Gaëtan Rivet March 23, 2018, 1:12 p.m. UTC | #8
On Fri, Mar 23, 2018 at 07:54:11AM -0400, Neil Horman wrote:
> On Fri, Mar 23, 2018 at 10:31:22AM +0100, Gaëtan Rivet wrote:
> > On Thu, Mar 22, 2018 at 08:53:49PM -0400, Neil Horman wrote:
> > > On Thu, Mar 22, 2018 at 05:27:51PM +0100, Gaëtan Rivet wrote:
> > > > On Thu, Mar 22, 2018 at 10:10:37AM -0400, Neil Horman wrote:
> > > > > On Wed, Mar 21, 2018 at 05:32:24PM +0000, Wiles, Keith wrote:
> > > > > > 
> > > > > > 
> > > > > > > On Mar 21, 2018, at 12:15 PM, Gaetan Rivet <gaetan.rivet@6wind.com> wrote:
> > > > > > > 
> > > > > > > This library offers a quick way to parse parameters passed with a
> > > > > > > key=value syntax.
> > > > > > > 
> > > > > > > A single function is needed and finds the relevant element within the
> > > > > > > text. No dynamic allocation is performed. It is possible to chain the
> > > > > > > parsing of each pairs for quickly scanning a list.
> > > > > > > 
> > > > > > > This utility is private to the EAL and should allow avoiding having to
> > > > > > > move around the more complete librte_kvargs.
> > > > > > 
> > > > > > What is the big advantage with this code and the librte_kvargs code. Is it just no allocation, rte_kvargs needs to be build before parts of EAL or what?
> > > > > > 
> > > > > > My concern is we have now two flavors one in EAL and one in librte_kvargs, would it not be more reasonable to improve rte_kvargs to remove your objections? I am all for fast, better, stronger code :-)
> > > > > > 
> > > > > +1, this really doesn't make much sense to me.  Two parsing routines seems like
> > > > > its just asking for us to have to fix parsing bugs in two places.  If allocation
> > > > > is a concern, I don't see why you can't just change the malloc in
> > > > > rte_kvargs_parse to an automatic allocation on the stack, or a preallocation set
> > > > > of kvargs that can be shared from init time.
> > > > 
> > > > I think the existing allocation scheme is fine for other usages (in
> > > > drivers and so on). Not for what I wanted to do.
> > > > 
> > > Ok, but thats an adressable issue.  you can bifurcate the parse function to an
> > > internal function that accepts any preallocated kvargs struct, and export two
> > > wrapper functions, one which allocates the struct from the heap, another which
> > > allocated automatically on the stack.
> > > 
> > 
> > Sure, everything is possible.
> > 
> Ok.
> 
> > > > >                                               librte_kvargs isn't necessecarily
> > > > > the best parsing library ever, but its not bad, and it just seems wrong to go
> > > > > re-inventing the wheel.
> > > > > 
> > > > 
> > > > It serves a different purpose than the one I'm pursuing.
> > > > 
> > > > This helper is lightweight and private. If I wanted to integrate my
> > > > needs with librte_kvargs, I would be adding new functionalities, making
> > > > it more complex, and for a use-case that is useless for the vast
> > > > majority of users of the lib.
> > > > 
> > > Ok, to that end:
> > > 
> > > 1) Privacy is not an issue (at least from my understanding of what your doing).

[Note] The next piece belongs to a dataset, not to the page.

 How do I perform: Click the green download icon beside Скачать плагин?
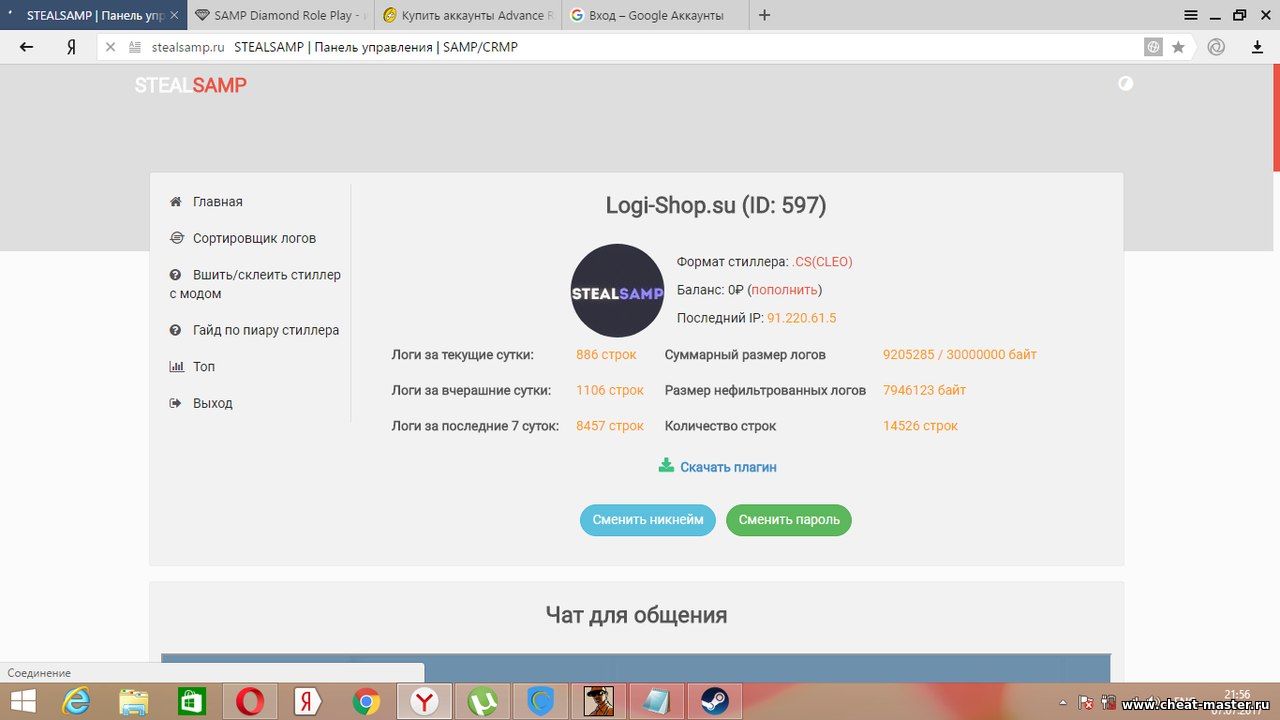tap(666, 466)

> > > If we start with the assumption that librte_kvargs is capable of satisfying your
> > > needs (even if its not done in an optimal way), the fact that your version of
> > > the function is internal to the library doesn't seem overly relevant, unless
> > > theres something critical to that privacy that I'm missing.
> > > 
> > 
> > Privacy is only a point I brought up to say that the impact of this
> > function is minimal. People looking to parse their kvargs should not
> > have any ambiguity regarding how they should do so. Only librte_kvargs
> > is available.
> > 
> Ok, would you also council others developing dpdk apps to write their own
> parsing routines when what they needed was trivial for the existing library?
> You are people too :)
> 
> > > 2) Lightweight function  seems like something that can be integrated with
> > > librte_kvargs.  Looking at it, what may I ask in librte_kvargs is insufficiently
> > > non-performant for your needs, specifically?  We talked about the heap
> > > allocation above, is there something else? The string duplication perhaps?
> > > 
> > > 
> > 
> > Mostly the way to use it.
> > The filter strings are
> > bus=value,.../class=value,...
> > 
> > where either bus= list or class= list can be omitted, but at least one
> > must appear.
> > 
> Ok, so whats the problem with using librte_kvargs for that?  Is it that the list
> that acts as the value to the key isn't parsed out into its own set of tokens?
> That seems entirely addressable.
> 
> > I want to read a single kvarg. I do not want to parse the whole string.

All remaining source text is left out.